Die weitergehende Berufung der Beklagten und die Berufung des Klägers werden zurückgewiesen.
Von den Kosten des Rechtsstreits hat der Kläger 12/25, die Beklagte 13/25 zutragen.
Die Revision wird zugelassen.
Tatbestand
Die Parteien streiten um die Verpflichtung der Beklagten zur Zahlung von Urlaubskassenbeiträgen nach den Sozialkassentarifverträgen des Baugewerbes für den Zeitraum März 1999 bis Oktober 2002.

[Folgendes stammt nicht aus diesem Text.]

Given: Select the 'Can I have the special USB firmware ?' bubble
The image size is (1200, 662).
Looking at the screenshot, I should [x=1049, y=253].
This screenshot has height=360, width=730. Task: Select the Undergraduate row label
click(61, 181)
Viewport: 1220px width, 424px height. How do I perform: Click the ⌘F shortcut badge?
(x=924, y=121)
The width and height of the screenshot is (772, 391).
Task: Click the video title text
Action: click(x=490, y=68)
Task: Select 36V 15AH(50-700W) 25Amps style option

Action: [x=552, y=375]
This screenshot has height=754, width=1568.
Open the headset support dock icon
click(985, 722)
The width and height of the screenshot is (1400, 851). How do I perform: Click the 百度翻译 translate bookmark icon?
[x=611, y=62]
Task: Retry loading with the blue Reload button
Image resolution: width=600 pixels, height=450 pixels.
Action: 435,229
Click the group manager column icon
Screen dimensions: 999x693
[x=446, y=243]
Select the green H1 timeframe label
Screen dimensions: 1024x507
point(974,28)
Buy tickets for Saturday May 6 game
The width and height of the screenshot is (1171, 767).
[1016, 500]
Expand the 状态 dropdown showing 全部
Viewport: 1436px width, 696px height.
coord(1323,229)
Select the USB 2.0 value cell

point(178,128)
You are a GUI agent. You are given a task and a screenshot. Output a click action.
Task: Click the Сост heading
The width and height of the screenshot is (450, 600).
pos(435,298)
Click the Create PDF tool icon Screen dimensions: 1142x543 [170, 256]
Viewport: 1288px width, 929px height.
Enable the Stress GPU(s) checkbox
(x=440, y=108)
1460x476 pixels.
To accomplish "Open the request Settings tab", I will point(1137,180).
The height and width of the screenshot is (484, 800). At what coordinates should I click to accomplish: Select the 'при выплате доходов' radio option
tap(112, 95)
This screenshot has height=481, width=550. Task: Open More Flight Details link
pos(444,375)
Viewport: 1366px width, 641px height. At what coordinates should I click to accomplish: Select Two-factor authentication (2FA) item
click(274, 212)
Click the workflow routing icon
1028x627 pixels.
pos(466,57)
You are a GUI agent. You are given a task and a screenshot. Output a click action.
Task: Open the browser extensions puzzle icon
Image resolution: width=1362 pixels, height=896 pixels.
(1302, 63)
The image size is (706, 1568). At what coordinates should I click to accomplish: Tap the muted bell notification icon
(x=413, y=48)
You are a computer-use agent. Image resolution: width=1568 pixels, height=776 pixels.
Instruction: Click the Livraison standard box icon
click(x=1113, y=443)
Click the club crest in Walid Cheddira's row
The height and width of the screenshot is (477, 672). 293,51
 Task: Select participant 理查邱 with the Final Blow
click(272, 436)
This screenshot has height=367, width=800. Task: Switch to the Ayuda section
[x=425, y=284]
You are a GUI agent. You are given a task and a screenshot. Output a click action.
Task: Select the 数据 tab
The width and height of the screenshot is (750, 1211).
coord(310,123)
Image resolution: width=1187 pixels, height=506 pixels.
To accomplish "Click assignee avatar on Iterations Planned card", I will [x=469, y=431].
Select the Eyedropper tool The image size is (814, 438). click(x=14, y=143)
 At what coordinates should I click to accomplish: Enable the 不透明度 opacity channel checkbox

Der Kläger ist eine gemeinsame Einrichtung der Tarifvertragsparteien des Baugewerbes. Er hat nach den für allgemeinverbindlich erklärten tarifvertraglichen Regelungen des Baugewerbes (Bundesrahmentarifvertrag für das Baugewerbe (BRTV/Bau); Tarifvertrag über das Sozialkassenverfahren im Baugewerbe (VTV)) insbesondere die Aufgabe, die Auszahlung der tarifvertraglich vorgesehenen Urlaubsvergütungen zu sichern. Die dazu erforderlichen Mittel haben die baugewerblichen Arbeitgeber durch Beiträge aufzubringen. Auf die Zahlung dieser Beiträge hat der Kläger einen unmittelbaren Anspruch.
Die Beklagte ist eine Gesellschaft ungarischen Rechts mit Sitz in … In den Kalenderjahren des Klagezeitraums wurden von den aus Ungarn in die Bundesrepublik Deutschland entsandten und zum deutschen Arbeitsmarkt zugelassenen Arbeitnehmern der Beklagten in der Bundesrepublik Deutschland aufgrund von Werkverträgen mit deutschen Unternehmen Gips- und Putzarbeiten, Wärmedämmverbundsystemarbeiten (Aufkleben einer Styroporschicht auf eine Fassade, anschließendes Beschichten mit einer Gewebemasse und Auftragen einer Schlussbeschichtung) und Rohbauarbeiten ausgeführt. Außerdem errichteten die Arbeitnehmer der Beklagten Hallen aus Stahl, indem sie auf den Bausteilen die von dem Auftraggeber der Beklagten hergestellten Stahlträger zusammenfügten und die ebenfalls vom Auftraggeber erstellten Wand- und Deckenelemente montierten.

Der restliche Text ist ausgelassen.